Case Study: Missed Limitation Date
Case Study: Missed Limitation Date: anonymised composite example showing how a solicitor complaint can be structured for evidence, remedy and route choice.
Start your complaintAsk ChuteAIThe situation
A possible negligence issue is separated from a service complaint and SRA concern.
The first task is to turn the concern into a clear timeline. The complainant should identify what was promised, what happened, what evidence proves it and what practical impact followed. That stops the complaint becoming a general expression of frustration and makes it easier to route.
Likely routes
The firm complaint records the facts, asks for a remedy and, for service issues, starts the Legal Ombudsman pathway.
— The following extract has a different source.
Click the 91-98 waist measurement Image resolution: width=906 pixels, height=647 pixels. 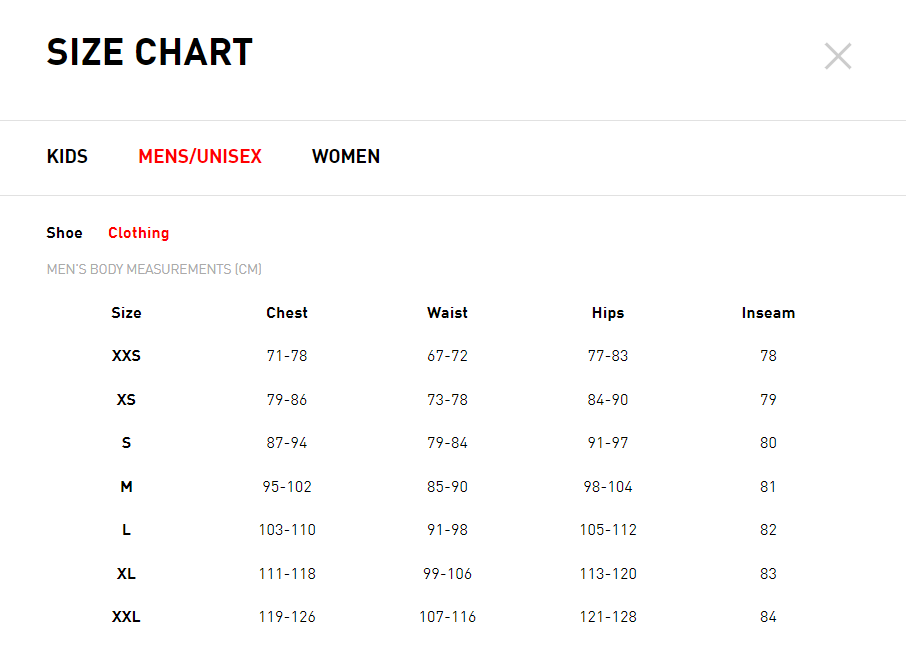(x=447, y=530)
If the issue is poor service, delay, communication, cost information or impact, the Legal Ombudsman may be the compensation route.
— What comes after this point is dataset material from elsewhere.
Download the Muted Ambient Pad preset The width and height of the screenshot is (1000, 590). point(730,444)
If the evidence suggests dishonesty, client money risk, conflict, misleading conduct or serious breach, an SRA report may also be needed.
How OmbudSRA would structure it
- One-page chronology with dates and documents.
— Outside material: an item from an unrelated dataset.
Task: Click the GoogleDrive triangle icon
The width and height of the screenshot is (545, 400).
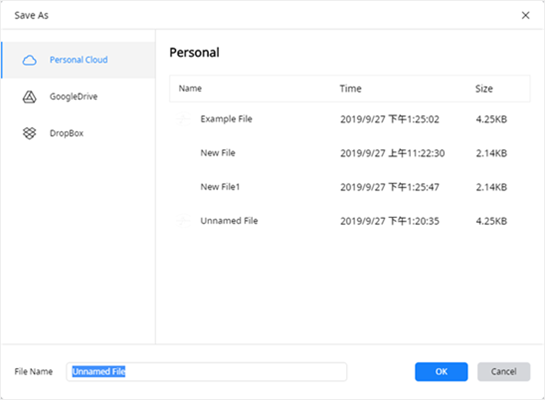Action: tap(30, 97)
- Separate service failures from possible conduct breaches.
- Use direct evidence rather than speculation.
- State the remedy sought: refund, compensation, explanation, file return, correction or regulatory review.
- Prepare the correct document for the firm, Legal Ombudsman or SRA rather than sending the same narrative everywhere.
Lessons from this example
The strongest solicitor complaints are precise. They show the decision-maker what went wrong, why the evidence supports it and what outcome is being requested. Even where the conduct feels obvious to the client, regulators need the complaint to be framed in their language.